GOAL A -> In the stored records, go from the line with "Uncategorized @ms (28, 2382)" to the line with "999 (Band) (282, 1402)" and replace "Band" with "Group". Give back only those lines, with nothing else changed.

PASSAGE SHOWN ->
------------------------------------------------------------
Thursday, October 30, 2008

Halloween Rock

The songs one might consider placing under the broad rubric of “Halloween Rock” occupy a curious niche in rock music history. They do not especially exhibit the tendentiousness of the “novelty song,” those occasional or ad hoc songs recorded to raise money for a certain charity, for instance, or recorded to capitalize on a current consumer fad or craze. Nor do they form a coherent subgenre of rock music, having no recurring, identifiable characteristics, thus making them different from a highly commercialized popular musical form such as the Christmas song. Another difference from Christmas music is that “Halloween Rock” is not necessarily music one plays at Halloween, but all year long. Nonetheless, there are certain tunes that one inevitably is compelled to play at Halloween, such as “The Blob,” “Monster Mash, “Psycho Killer,” “Werewolves of London,” and “(Don’t Fear) The Reaper”, the latter song actually used in the movie Halloween. None of these aforementioned songs are particular “scary” in my view, although they are all highly memorable pieces of music, and somehow seem especially appropriate to play at this time of year.

Yesterday posted a list of the “Top 10 User-Submitted Halloween Rock Tunes,” consisting of readers contributing to “the perfect Halloween rock playlist.” I invite everyone to check out the list—complete with videos—that, while extraordinarily heterogeneous, marked by different styles and different historical periods, actually contains some interesting choices: among them, The Kinks’ “Wicked Annabella,” The Sonics’ “The Witch,” Electric Light Orchestra’s “Fire on High” (from the album Face the Music, the back cover of which is pictured above), The Who’s “Boris the Spider,” and what, for me anyway, is the most interesting choice, Crispin Glover’s rendition of “Ben.” Crispin Glover, remember, starred in the 2003 remake of Willard (1971), a story about a young man’s fascination and strong identification with rats. “Ben,” a huge hit for the young Michael Jackson, was the title track to that film’s 1972 sequel, Ben. Although Willard and its sequel are generally considered “campy,” for an alternative view I would recommend everyone to read Deleuze and Guattari’s Mille Plateaux, in particular the chapter titled “1730: Becoming-Intense, Becoming-Animal, Becoming-Imperceptible.” Deleuze and Guattari are especially fond of the film Willard as an illustration of the principle they name “Becoming-Animal,” the strong identification certain human beings have with certain animals, imitating them, modeling their behavior on them, in short attempting to become them. Contrary to a film such as The Wolfman, for instance, which depicts the horror of becoming Other, Willard explores the deep desire to do just that. (Vampire films often explore similar territory.)
------------------------------------------------------------
[Stored records]
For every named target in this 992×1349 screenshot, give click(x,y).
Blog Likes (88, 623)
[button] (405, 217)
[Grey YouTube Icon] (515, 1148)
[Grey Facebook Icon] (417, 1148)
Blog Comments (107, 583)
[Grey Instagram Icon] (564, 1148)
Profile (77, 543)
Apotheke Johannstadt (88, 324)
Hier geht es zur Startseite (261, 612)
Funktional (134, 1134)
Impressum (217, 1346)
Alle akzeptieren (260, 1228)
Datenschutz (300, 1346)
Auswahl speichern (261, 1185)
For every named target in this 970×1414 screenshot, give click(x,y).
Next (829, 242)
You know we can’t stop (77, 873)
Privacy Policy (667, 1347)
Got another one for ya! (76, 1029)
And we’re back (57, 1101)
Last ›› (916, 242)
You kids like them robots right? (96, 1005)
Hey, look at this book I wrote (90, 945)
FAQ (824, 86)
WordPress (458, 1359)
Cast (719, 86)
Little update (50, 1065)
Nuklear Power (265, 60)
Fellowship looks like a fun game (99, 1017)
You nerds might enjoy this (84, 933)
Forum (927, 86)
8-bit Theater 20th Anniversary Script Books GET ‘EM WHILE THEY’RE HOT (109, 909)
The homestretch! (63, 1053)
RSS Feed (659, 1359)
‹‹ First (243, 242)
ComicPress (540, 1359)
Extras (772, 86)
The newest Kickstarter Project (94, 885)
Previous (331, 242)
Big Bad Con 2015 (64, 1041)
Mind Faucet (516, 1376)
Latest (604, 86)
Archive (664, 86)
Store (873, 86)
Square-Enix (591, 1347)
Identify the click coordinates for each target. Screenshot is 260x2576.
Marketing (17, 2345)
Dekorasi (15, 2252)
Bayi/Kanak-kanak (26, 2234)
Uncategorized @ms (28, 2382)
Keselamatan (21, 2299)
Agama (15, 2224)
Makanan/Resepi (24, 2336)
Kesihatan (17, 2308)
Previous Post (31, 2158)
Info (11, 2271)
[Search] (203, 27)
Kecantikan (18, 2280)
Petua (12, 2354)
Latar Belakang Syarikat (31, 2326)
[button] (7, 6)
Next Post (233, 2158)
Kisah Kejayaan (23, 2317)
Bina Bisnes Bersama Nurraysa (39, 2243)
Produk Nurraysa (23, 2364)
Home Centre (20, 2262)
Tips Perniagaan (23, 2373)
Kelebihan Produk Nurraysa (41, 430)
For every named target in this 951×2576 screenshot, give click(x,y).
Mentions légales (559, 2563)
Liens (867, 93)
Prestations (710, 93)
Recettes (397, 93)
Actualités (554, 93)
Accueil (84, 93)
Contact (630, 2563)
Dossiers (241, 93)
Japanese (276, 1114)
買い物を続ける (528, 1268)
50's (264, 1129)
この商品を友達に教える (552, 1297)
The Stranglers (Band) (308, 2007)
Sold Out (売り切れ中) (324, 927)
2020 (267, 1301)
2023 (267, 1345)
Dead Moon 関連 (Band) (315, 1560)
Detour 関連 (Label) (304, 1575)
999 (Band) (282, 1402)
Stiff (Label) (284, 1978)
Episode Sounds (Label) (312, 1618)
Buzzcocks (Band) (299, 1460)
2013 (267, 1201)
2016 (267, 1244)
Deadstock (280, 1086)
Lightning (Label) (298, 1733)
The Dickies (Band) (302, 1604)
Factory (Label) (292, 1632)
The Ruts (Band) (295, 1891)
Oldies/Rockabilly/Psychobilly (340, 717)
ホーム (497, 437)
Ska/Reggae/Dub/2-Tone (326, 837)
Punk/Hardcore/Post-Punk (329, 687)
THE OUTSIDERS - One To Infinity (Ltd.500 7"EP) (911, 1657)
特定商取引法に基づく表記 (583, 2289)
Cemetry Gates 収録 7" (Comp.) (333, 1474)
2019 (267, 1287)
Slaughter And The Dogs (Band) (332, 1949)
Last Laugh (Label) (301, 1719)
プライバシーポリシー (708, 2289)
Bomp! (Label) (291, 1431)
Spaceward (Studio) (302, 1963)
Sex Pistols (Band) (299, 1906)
------------------------------------------------------------
GOAL B -> Does the Halloween Rock post agree with each statement? (i) "(Don't Fear) The Reaper" was used in the movie Halloween. (ii) Crispin Glover starred in the 1971 Willard. (iii) Halloween Rock songs form a coherent subgenre of rock music.

CORRECT RESULT A ->
Uncategorized @ms (28, 2382)
Keselamatan (21, 2299)
Agama (15, 2224)
Makanan/Resepi (24, 2336)
Kesihatan (17, 2308)
Previous Post (31, 2158)
Info (11, 2271)
[Search] (203, 27)
Kecantikan (18, 2280)
Petua (12, 2354)
Latar Belakang Syarikat (31, 2326)
[button] (7, 6)
Next Post (233, 2158)
Kisah Kejayaan (23, 2317)
Bina Bisnes Bersama Nurraysa (39, 2243)
Produk Nurraysa (23, 2364)
Home Centre (20, 2262)
Tips Perniagaan (23, 2373)
Kelebihan Produk Nurraysa (41, 430)
For every named target in this 951×2576 screenshot, give click(x,y).
Mentions légales (559, 2563)
Liens (867, 93)
Prestations (710, 93)
Recettes (397, 93)
Actualités (554, 93)
Accueil (84, 93)
Contact (630, 2563)
Dossiers (241, 93)
Japanese (276, 1114)
買い物を続ける (528, 1268)
50's (264, 1129)
この商品を友達に教える (552, 1297)
The Stranglers (Group) (308, 2007)
Sold Out (売り切れ中) (324, 927)
2020 (267, 1301)
2023 (267, 1345)
Dead Moon 関連 (Group) (315, 1560)
Detour 関連 (Label) (304, 1575)
999 (Group) (282, 1402)

CORRECT RESULT B ->
(i) Yes: "the latter song actually used in the movie Halloween."
(ii) No: "Crispin Glover, remember, starred in the 2003 remake of Willard (1971)"
(iii) No: "Nor do they form a coherent subgenre of rock music, having no recurring, identifiable characteristics"